**WORK ORDER:** Return, without pictures, the lines from the start of the data through the one that contains "Given: Select the £0.47 / day value".

====

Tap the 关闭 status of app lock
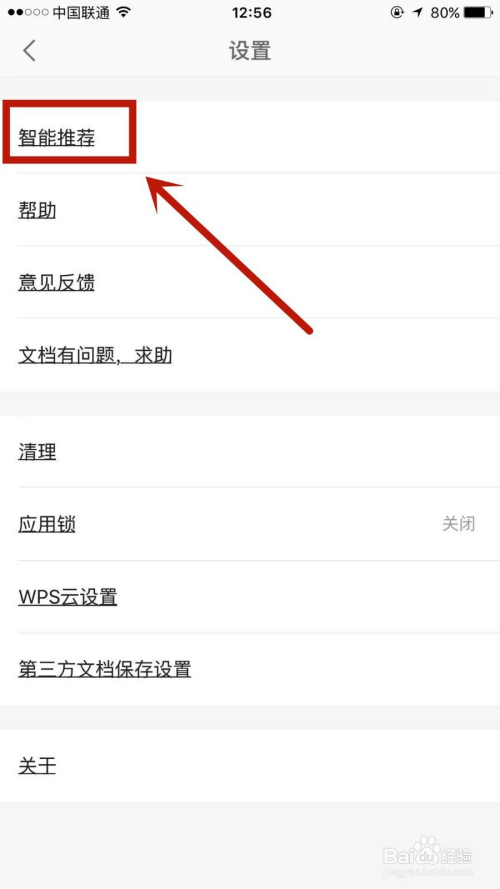The width and height of the screenshot is (500, 889). (459, 524)
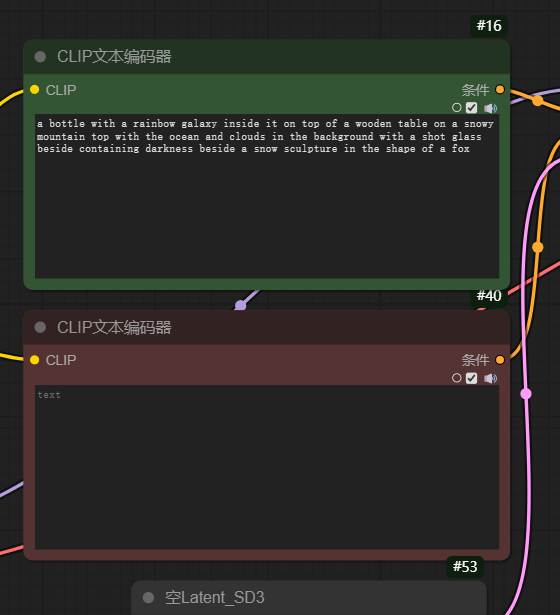Select the circle radio in red node
The image size is (560, 615).
tap(456, 378)
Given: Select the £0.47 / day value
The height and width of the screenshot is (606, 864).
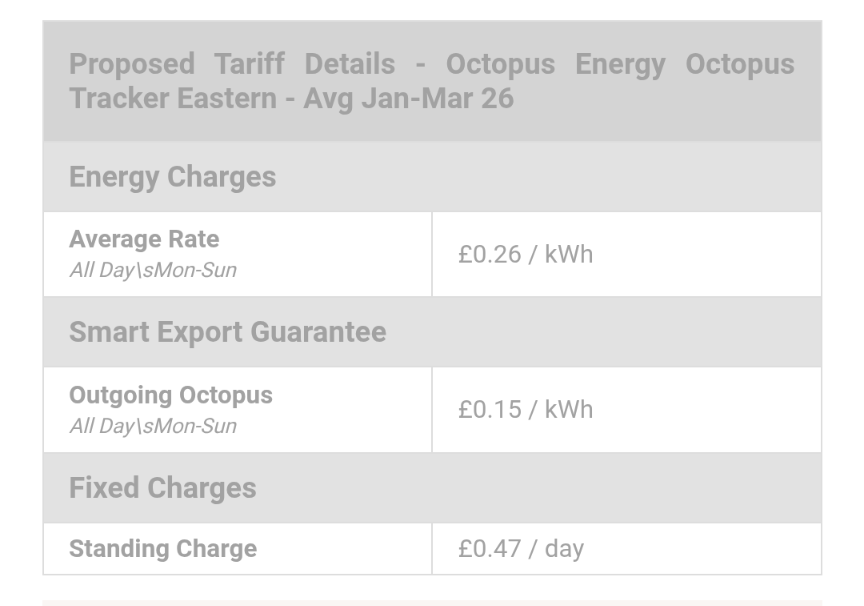Looking at the screenshot, I should [520, 549].
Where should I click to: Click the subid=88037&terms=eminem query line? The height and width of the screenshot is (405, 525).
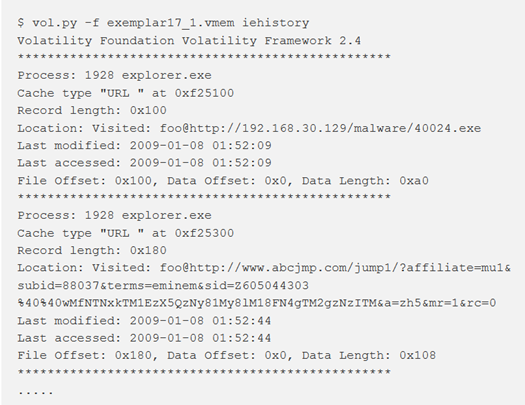[x=163, y=286]
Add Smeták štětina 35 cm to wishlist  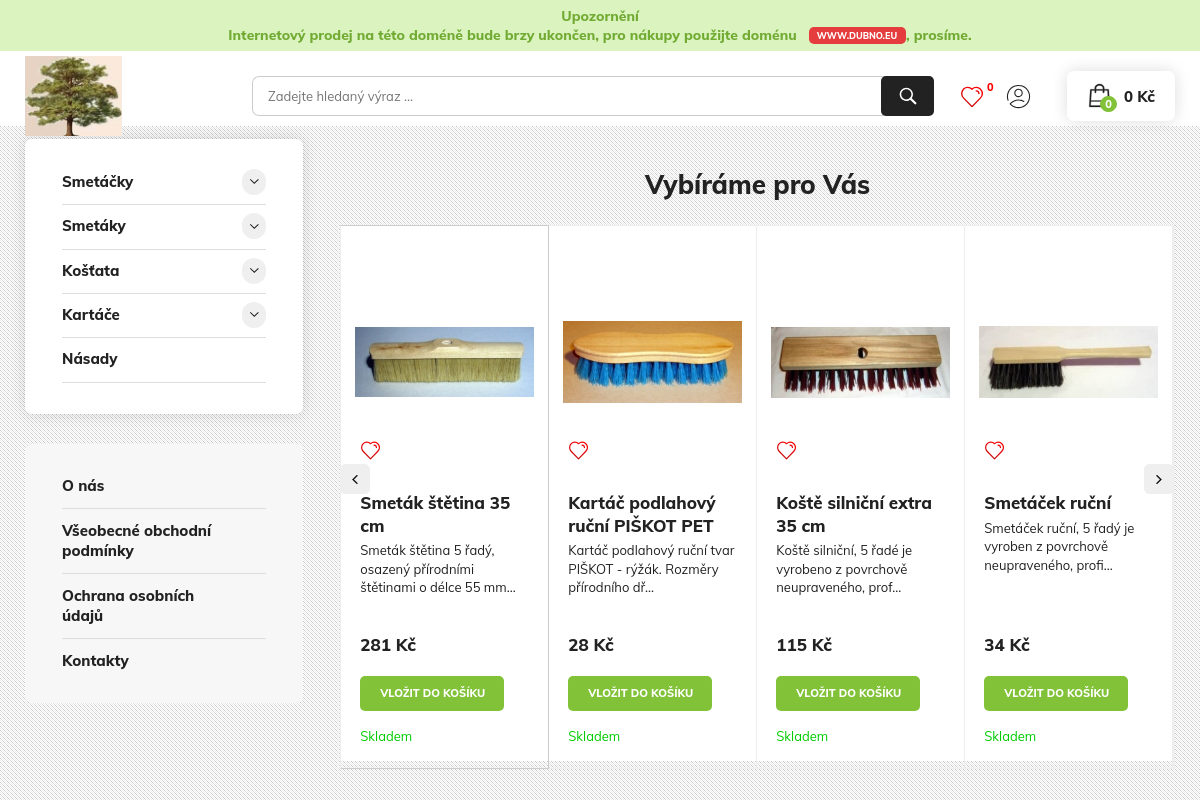pos(370,450)
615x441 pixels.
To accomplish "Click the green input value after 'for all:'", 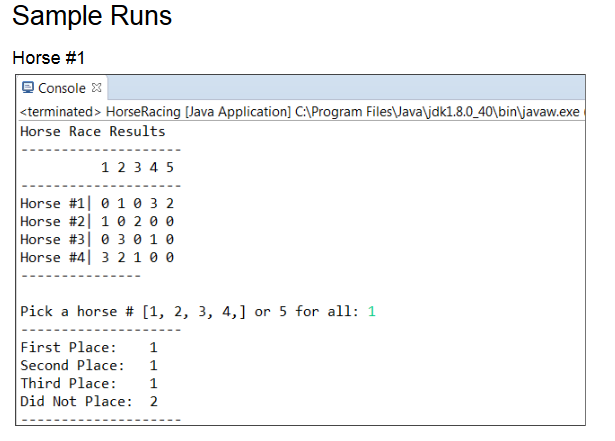I will 371,311.
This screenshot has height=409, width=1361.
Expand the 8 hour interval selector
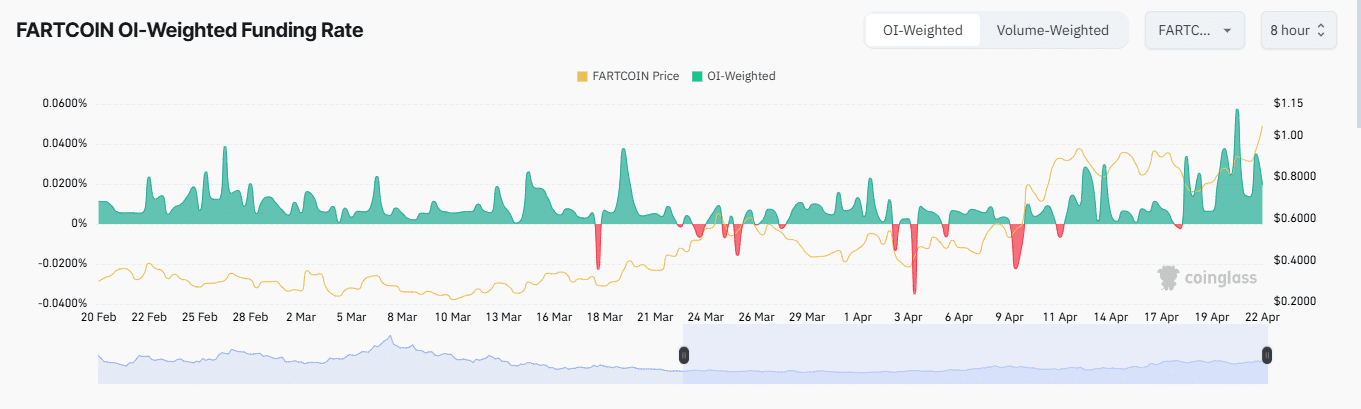click(1296, 30)
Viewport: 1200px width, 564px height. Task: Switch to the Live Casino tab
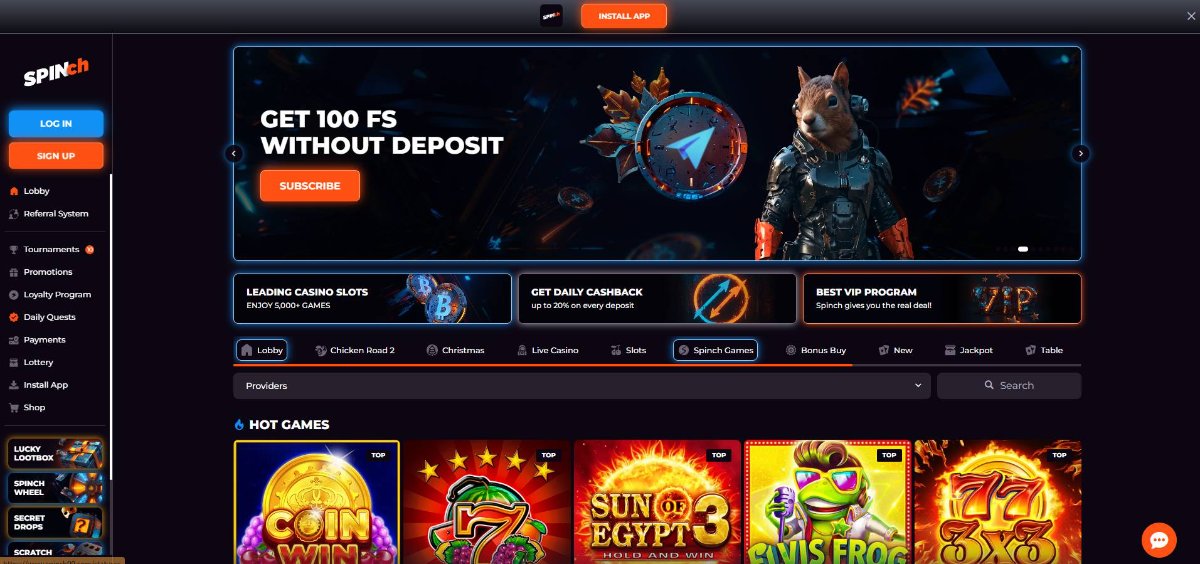pyautogui.click(x=548, y=350)
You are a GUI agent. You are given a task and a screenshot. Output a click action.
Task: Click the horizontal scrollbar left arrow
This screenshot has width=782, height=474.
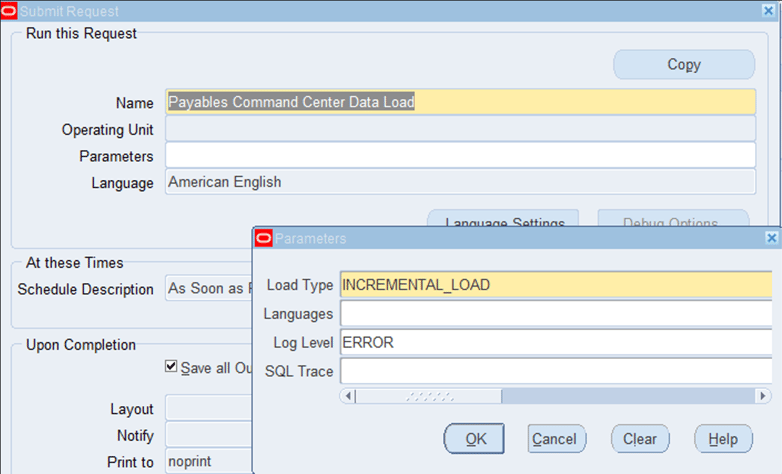[x=348, y=396]
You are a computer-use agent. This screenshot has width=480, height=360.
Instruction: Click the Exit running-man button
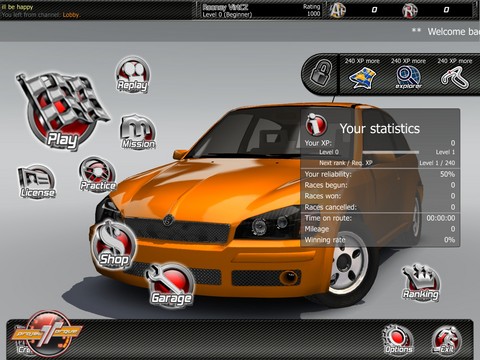(446, 339)
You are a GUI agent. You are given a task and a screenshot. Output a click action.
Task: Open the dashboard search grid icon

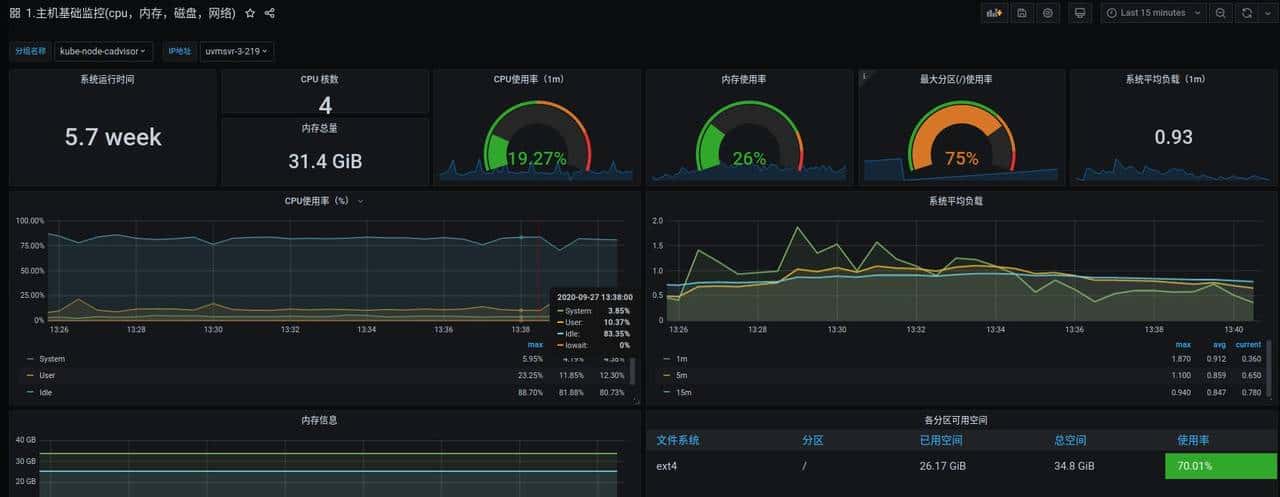(15, 13)
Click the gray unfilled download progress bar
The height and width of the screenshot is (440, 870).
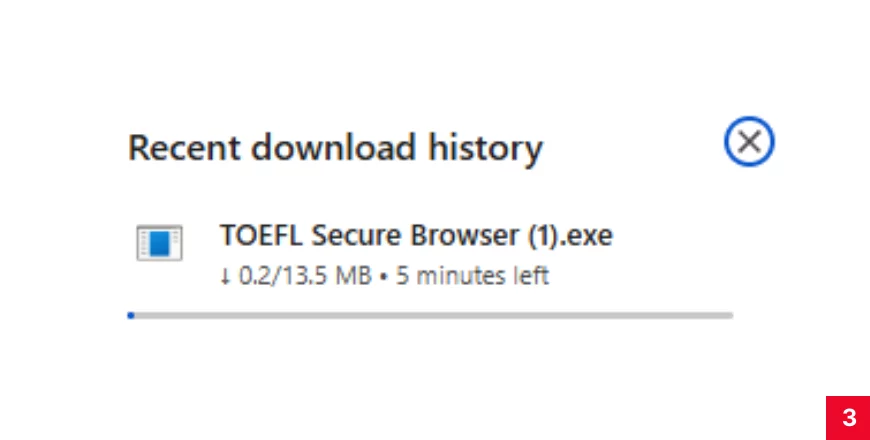(500, 315)
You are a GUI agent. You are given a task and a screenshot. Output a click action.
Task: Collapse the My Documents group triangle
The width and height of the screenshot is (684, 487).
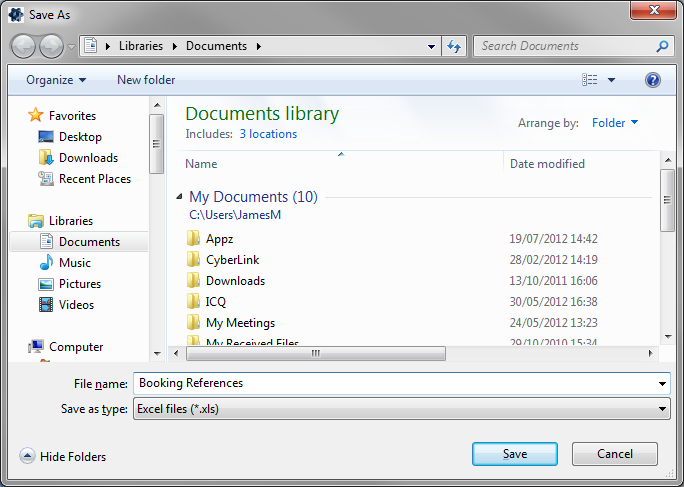point(180,198)
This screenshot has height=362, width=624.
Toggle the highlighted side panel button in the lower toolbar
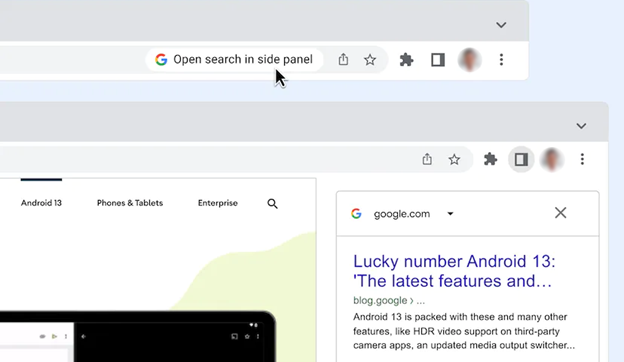pos(521,160)
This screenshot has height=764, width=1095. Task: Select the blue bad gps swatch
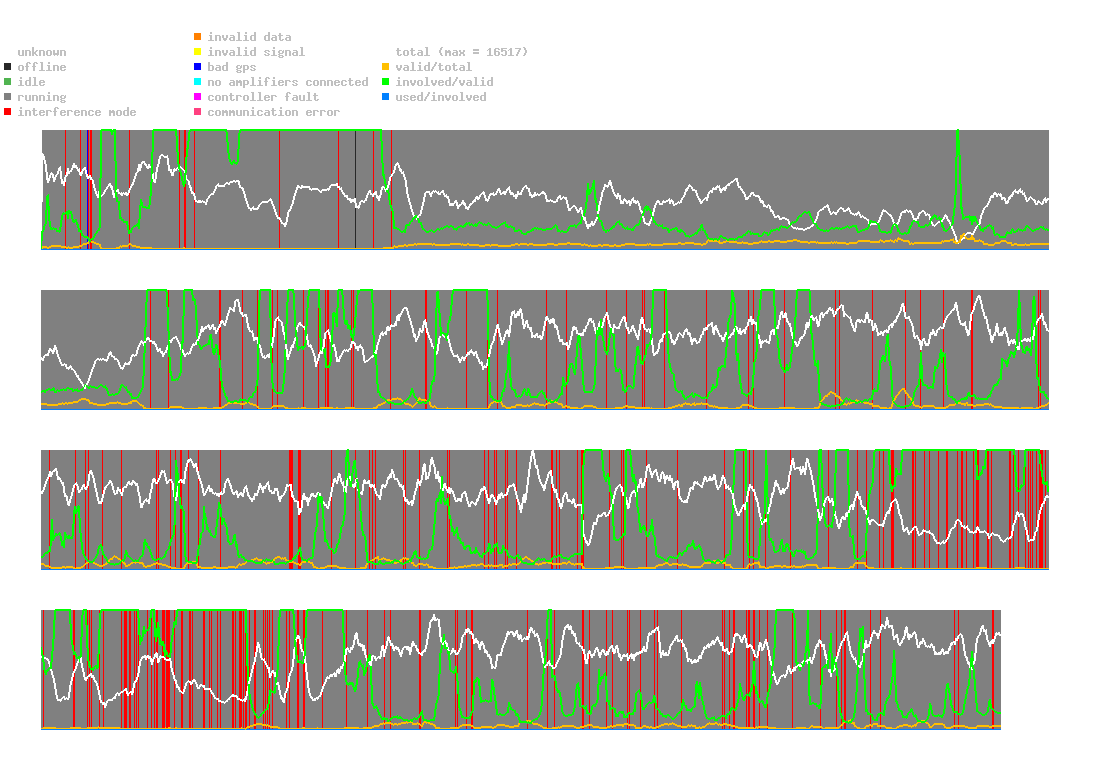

====

**TASK RESULT:**
Tap the 关闭 status of app lock
The width and height of the screenshot is (500, 889). (459, 524)
Select the circle radio in red node
The image size is (560, 615).
tap(456, 378)
Given: Select the £0.47 / day value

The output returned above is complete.